このカテゴリで取り上げるLGS壁について説明をする前段階の話として、まずは「そもそもLGSって何なのか」を前回は考えてみました。
ここでもう一度おさらいをすると、LGSというのは以下の単語の頭文字をとった言葉になっています。


Light(軽量)

Gauge(規格)

Steel(鉄)


つまりLGSとは軽量鉄骨の規格品ということになる訳です。
LGSはあくまでも鉄で出来た壁下地材なので、それだけで壁として機能することはなく、表層に石膏ボードを張る必要があります。

もちろんLGSはそのために用意された下地材なので、石膏ボードとセットになってはじめて壁としての性能が発揮出来るようになっています。
石膏ボードを張っていく前の状態として、LGSが施工された状態も写真で紹介してみました。

こうした写真などを見るとなんとなくLGSというのがどのような材料なのか、どのように使われるのかがイメージ出来るのではないかと思います。
こういう材料なんだな、という感じで、目で見て納得することは結構重要なことなんですよね。


■知識を持つことにプラスして

図面を描くことを仕事にしてしまうと、作図する対象を自分の目で見る機会が自然と少なくなってしまいがちです。
図面を描くのは結構時間と集中力を必要とする作業なので、なかなか現物を見に行く時間が取れない、というのがその大きな理由です

しかしその状態に甘んじていると、自分が描いている図面で表現している材料について、作図する側がなにも知らない、みたいな状況になってしまいます。
もちろんそれでも知識があれば図面としては成立するので、これが致命的な問題になることはありませんが…

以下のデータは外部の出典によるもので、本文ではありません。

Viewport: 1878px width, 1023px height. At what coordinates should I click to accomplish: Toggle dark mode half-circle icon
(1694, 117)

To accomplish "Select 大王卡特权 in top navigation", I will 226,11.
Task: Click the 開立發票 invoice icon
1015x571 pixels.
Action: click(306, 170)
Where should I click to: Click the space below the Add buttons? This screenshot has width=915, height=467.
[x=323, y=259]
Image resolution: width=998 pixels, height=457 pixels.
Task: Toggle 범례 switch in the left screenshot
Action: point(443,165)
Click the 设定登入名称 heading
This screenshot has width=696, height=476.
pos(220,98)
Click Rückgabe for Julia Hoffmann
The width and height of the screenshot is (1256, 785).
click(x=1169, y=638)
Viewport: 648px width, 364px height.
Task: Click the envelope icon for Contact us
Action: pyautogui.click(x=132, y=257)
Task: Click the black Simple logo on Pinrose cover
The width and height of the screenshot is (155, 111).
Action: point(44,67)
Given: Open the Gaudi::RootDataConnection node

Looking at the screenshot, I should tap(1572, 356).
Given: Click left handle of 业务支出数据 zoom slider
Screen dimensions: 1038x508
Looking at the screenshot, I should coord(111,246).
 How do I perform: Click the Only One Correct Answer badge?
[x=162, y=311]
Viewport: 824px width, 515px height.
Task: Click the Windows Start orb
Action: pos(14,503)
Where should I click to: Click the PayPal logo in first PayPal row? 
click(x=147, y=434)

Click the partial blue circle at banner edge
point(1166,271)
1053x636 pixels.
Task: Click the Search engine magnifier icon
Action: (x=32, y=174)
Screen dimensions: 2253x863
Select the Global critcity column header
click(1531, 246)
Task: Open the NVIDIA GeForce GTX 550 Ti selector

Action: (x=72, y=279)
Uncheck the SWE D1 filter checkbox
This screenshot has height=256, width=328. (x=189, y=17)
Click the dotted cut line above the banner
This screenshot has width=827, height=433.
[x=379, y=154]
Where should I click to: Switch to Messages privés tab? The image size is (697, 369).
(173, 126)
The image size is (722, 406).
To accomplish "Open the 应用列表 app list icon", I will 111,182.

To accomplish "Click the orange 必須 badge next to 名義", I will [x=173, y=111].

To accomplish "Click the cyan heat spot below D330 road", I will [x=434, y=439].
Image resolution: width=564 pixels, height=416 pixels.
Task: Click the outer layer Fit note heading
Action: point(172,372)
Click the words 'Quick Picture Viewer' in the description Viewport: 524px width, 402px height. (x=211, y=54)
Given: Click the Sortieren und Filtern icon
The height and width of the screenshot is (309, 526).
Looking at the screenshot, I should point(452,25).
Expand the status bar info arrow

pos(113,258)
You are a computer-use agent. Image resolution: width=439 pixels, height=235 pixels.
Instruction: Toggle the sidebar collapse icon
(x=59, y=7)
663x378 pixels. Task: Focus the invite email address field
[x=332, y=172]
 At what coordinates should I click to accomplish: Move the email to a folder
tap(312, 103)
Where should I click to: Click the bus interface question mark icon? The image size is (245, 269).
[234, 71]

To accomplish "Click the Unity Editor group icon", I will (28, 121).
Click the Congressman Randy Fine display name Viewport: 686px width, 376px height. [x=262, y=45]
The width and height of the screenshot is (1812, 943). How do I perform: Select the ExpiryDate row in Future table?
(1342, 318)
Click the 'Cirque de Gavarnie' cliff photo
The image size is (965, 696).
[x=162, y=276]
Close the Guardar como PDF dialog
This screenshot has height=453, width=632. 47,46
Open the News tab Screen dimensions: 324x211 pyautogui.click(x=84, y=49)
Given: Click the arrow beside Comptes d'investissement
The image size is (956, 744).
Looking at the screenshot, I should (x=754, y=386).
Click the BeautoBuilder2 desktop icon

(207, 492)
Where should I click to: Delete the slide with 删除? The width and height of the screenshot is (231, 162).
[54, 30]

それでも気の利いた図面を描いていくためには、やはり自分が今表現している線がどんなものを意味しているのかを知っておいた方が良いです。
知識として持っておいて、それにプラスして自分の目で見て納得している。
そういった状態になると図面の精度も高くなるのでおすすめです。

知識の有無が差を生む

こうした話は本当のことなので、出来るだけ自分が作図する対象は、自分の目で見て手で触れてみた方が良いと思います。
自分で見たこともなくて、どんな特徴を持っているのかすら知らないようなものを図面上で上手く表現していくことが出来るか。

これは当たり前の話なんですけど、やはり難しいと言うしかないんですよね。

自分の目で見て頭の中でイメージが出来ていれば、それを図面としてまとめる為に必要な時間も短くて済みます。
なんのためにその図面が必要なのかを把握しておくとなお良いです。

図面を描くプロとして色々な効果が期待出来るので、まずは「現物を見ること」を意識しながら仕事を進めていく。
これが非常に重要なのではないか、と私は思っています。

今回は、出来るだけ知識を増やしておきたいという目的があるので、LGS壁の特徴をいくつか紹介していきます。


■LGSのメリット

LGS壁を採用することによって得られるメリットにはどのようなものがあるのか。
これを確認していくと、やはり最も採用される壁納まりになっているだけあって、本当に色々なメリットが存在します。


・コンクリート壁と比べると手軽に施工が出来る

・コンクリート壁に比べて壁厚が薄く済む

・コンクリート壁に比べて軽量である

・乾式工法である為施工に必要な期間が少なくて済むい

・壁の強度も充分にある

・様々な性能のLGS壁が用意されている


まずはなによりも重要な要素として、コンクリート壁と比べると手軽に施工が出来る、というメリットがあります。
これはもう本当に大きいです。

さらに壁厚が薄くて済むし軽量であること、そして様々な性能を持つLGS壁がある、というあたりがLGS壁の強力なメリットだと言えます。
どうしてもコンクリート壁と比較して、という表現をすることが多くなってしまいますが、これはもう仕方がないのかも知れません。

一般的な壁というと、大抵の人がRC下地かLGS下地を想像するはず。
そうした現実がある訳ですから。LGS壁とコンクリート壁はお互いにどちらが優れているか、比較されるのはやむを得ないでしょう。


■LGSのデメリット

次にLGS壁が持っているデメリットがどこにあるのかですが、まあこれも「コンクリート下地壁に比べて」という話になります。


・壁の強度では劣る

・鉄筋を含んでいるので鉄なので湿気の多いところに弱い

・高さ制限がある


LGSはあくまでも軽量鉄骨ですから、コンクリートの壁に比べて強度が劣るのは当然のことだと言えます。
その点だけを見て「デメリットです」と言って良いのかはかなり微妙なところですが、そうした特徴がLGS壁にはあります。

錆びにくいとは言っても、やはり鉄であることに違いはないので、積極的に水分のある部分で採用は避けたいところ。
そしてこれは後で詳しく解説しますが、LGSはその幅によって建てることが可能な寸法が決まっています。

GL工法ほど制限はきつくないですけど、5mを超えるような壁の場合には、大きな補強が必要になるという欠点があります。